None of appellant’s assignments of error, if any he has, are copied in his briefs, as required in rule 32 for Courts of Civil Appeals (230 S. W. vii). It is settled by our Courts of Civil Appeals and Supreme Court that this rule is mandatory, and that, where an appellant fails to carry forward into his brief any copy of his assignments of error, such assignments cannot be considered on appeal, and the appellate court will look only to fundamental errors apparent upon the record, which must be considered, whether assigned or not. 3 Tex. Jur. § 588; Clonts v. Johnson, 116 Tex. 489, 294 S. W. 844, 846, and authorities there cited.

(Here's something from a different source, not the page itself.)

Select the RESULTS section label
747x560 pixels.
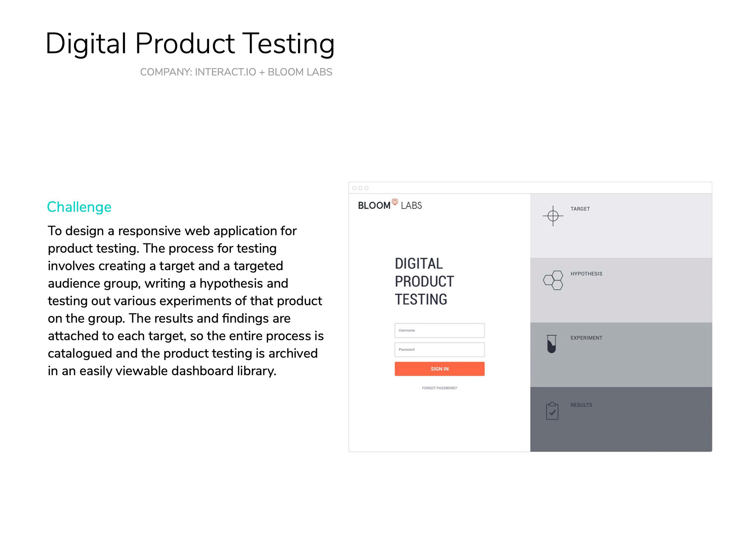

In the case cited', in answering certified question, the Commission of Appeals said, with the approval of the Supreme Court: “Where an appellant or plaintiff in error wholly fails to copy any assignments of error in his brief, the Court of Civil Appeals should confine its consideration of the case to those fundamental errors apparent on the face of the record. Its authority to revise the action of the lower court is limited to those questions (not fundamental) duly assigned as error, and it has no discretion, even though it thinks the ends of justice require such course, to substitute a method of its own^ for reviewing the judgment of the lower court for that 'method prescribed by the lawmaking power. While it is not necessary that the assignments required to be filed below should be literally copied into the brief, yet they must be at least substantially reproduced.”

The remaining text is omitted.